Se hizo una estafa a la moral” Beatriz 
    

 


Hoy, la realidad es otra y hay días en los que sólo concurren 5 personas. Consultada por la merma de los participantes, Arreguito fue clara: “Hubo una gran estafa. Había una comisión de crédito que regulaba cuando imprimir más o no, pero se desarmó y no se pudo controlar la impresión paralela”, cuenta desilusionada, y recuerda cuando a cambio de unos tejidos y manualidades pudo pintar su casa y arreglar el parqué del departamento. “Con los “Planes” la gente dejó. El clientelismo mató al trueque y al que tenía ganas de trabajar”.

“Goza de buena salud, esta mejor y recargado”

Rubén Ravera es uno de los pilares del movimiento y uno de los fundadores de la Red Global del Trueque, en el año 1995 junto a un grupo de amigos de Bernal. Museólogo de profesión, se niega a analizar el devenir del trueque con los parámetros de la economía de mercado y considera que si bien pasada la fuerte crisis de 2001, ya no se habla del sistema en Capital Federal, en la realidad del Conurbano Bonaerense “existe, goza de buena salud, pero no busca fama”.
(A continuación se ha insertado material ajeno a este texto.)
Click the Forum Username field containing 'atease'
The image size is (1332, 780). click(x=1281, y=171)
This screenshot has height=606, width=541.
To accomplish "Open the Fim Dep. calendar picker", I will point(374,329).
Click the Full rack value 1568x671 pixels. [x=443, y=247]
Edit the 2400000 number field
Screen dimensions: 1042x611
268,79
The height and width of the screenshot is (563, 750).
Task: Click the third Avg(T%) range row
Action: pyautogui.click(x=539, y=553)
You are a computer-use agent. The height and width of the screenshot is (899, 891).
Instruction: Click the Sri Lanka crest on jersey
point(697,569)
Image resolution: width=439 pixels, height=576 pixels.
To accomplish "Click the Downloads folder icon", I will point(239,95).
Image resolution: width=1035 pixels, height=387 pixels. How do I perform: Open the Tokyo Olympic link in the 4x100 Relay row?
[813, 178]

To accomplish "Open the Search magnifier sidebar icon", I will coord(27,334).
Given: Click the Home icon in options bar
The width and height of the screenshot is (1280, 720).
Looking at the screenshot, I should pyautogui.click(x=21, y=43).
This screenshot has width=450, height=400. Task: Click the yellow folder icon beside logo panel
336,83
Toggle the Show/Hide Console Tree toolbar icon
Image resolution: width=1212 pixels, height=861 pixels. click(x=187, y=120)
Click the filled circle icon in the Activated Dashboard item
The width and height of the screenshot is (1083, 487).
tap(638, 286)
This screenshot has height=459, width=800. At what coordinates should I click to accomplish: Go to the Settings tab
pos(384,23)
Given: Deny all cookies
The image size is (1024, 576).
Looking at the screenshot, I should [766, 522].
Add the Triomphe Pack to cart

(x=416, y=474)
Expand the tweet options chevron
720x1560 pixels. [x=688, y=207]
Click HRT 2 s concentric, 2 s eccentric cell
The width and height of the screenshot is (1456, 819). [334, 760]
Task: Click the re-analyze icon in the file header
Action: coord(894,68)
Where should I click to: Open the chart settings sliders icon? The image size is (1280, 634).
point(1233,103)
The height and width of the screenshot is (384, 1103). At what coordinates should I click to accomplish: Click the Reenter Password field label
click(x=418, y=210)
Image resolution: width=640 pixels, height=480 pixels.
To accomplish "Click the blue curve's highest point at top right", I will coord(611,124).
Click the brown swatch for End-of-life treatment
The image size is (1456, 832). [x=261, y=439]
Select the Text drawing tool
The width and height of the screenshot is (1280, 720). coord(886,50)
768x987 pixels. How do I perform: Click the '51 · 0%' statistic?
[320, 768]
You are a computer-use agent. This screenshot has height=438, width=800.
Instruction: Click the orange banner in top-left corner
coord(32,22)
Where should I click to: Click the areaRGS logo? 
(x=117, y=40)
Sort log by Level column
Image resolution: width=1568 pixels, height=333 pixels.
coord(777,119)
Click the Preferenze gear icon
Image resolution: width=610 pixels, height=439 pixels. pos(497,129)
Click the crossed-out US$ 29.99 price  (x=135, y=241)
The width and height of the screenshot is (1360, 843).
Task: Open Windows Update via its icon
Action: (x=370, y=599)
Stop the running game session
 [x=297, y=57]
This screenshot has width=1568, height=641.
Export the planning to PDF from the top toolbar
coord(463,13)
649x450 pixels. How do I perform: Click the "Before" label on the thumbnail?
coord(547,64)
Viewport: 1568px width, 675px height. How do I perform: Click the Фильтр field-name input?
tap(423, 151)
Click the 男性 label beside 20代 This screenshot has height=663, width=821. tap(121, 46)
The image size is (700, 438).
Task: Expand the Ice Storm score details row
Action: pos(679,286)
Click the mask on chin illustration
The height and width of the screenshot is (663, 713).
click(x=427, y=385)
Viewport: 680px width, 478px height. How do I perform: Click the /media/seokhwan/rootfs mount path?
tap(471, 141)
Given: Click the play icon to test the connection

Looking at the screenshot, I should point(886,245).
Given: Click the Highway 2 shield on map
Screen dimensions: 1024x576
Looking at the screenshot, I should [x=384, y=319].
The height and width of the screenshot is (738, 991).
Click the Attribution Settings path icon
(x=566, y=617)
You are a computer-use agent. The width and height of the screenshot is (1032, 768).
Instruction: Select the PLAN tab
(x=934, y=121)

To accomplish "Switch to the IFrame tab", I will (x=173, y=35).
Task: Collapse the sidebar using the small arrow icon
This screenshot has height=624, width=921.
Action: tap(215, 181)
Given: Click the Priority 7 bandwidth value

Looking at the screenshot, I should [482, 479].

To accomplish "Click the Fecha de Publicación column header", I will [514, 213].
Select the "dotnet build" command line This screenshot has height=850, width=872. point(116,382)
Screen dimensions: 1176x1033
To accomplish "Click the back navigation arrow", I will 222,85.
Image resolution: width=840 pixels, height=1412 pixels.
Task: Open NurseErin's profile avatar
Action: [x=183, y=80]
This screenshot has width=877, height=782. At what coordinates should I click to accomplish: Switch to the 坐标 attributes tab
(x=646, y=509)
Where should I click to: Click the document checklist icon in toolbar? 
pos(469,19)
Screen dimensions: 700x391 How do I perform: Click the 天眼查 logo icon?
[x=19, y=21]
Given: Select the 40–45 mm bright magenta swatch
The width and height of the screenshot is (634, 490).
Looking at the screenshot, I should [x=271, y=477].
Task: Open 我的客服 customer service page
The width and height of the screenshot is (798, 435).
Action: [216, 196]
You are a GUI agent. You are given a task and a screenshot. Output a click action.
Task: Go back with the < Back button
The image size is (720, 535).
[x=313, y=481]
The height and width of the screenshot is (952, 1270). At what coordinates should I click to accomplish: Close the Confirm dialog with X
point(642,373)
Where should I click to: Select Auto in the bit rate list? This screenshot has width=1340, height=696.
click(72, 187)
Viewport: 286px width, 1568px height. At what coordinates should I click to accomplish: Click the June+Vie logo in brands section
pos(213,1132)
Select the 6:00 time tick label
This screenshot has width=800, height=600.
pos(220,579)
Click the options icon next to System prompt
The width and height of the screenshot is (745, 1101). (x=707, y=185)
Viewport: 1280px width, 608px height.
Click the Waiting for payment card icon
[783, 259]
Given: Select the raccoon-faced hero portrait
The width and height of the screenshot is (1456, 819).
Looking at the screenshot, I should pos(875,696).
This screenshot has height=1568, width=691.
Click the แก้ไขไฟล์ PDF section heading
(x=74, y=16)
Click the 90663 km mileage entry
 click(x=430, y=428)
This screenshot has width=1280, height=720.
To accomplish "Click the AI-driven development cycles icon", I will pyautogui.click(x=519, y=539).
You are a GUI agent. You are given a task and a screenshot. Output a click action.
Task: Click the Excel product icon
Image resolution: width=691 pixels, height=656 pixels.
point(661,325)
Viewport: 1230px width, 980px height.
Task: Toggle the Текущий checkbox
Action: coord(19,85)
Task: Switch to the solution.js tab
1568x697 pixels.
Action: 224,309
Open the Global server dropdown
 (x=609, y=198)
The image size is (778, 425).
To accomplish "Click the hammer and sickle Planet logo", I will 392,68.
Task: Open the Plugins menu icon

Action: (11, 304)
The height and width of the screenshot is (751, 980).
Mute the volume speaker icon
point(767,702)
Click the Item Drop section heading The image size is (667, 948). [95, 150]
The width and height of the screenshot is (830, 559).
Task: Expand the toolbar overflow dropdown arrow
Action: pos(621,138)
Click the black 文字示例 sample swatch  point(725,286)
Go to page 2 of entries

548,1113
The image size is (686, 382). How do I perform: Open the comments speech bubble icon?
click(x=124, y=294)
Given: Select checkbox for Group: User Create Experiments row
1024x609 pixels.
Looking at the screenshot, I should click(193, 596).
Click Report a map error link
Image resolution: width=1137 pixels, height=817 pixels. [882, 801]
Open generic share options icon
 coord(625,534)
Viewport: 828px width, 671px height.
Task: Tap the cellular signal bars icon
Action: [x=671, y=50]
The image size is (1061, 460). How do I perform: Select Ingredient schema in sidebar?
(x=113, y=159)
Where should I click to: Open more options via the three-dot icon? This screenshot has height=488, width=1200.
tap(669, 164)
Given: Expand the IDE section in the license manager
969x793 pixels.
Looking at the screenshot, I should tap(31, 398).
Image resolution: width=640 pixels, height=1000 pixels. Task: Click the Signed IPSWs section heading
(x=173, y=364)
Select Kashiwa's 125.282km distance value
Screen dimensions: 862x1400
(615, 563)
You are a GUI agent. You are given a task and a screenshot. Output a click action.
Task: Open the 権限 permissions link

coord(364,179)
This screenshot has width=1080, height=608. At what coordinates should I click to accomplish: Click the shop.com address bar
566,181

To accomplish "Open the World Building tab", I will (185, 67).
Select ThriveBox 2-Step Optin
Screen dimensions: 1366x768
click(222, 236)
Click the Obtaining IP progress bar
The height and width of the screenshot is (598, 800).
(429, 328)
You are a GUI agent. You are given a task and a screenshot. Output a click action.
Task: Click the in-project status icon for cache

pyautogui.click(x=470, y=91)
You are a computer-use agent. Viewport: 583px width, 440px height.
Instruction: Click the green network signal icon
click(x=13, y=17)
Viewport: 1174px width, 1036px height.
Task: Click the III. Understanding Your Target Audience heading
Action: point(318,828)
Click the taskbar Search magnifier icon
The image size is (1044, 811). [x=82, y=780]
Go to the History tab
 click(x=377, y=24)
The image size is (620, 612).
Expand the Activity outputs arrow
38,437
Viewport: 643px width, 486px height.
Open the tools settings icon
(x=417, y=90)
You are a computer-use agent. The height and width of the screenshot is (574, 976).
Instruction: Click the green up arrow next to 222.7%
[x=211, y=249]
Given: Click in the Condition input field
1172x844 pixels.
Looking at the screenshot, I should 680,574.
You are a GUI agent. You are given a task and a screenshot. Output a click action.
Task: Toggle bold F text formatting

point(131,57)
Iba el que tenía 100.000 pesos atrapados en el corralito como el que había perdido un plan asistencial.    


¿El motivo? A su entender la masividad fue una de las principales enemigas del trueque “ya que los sectores mercantiles lo consideraban una competencia desleal”.

“En Capital eran más ideologizados, más de discusión que de acción. En el conurbano teníamos problemas reales. Los porteños lo vivieron como un fenómeno”, asegura Rubén convencido que el alto perfil convirtió en blanco al truque. “Por eso ahora seguimos, pero estamos más underground”.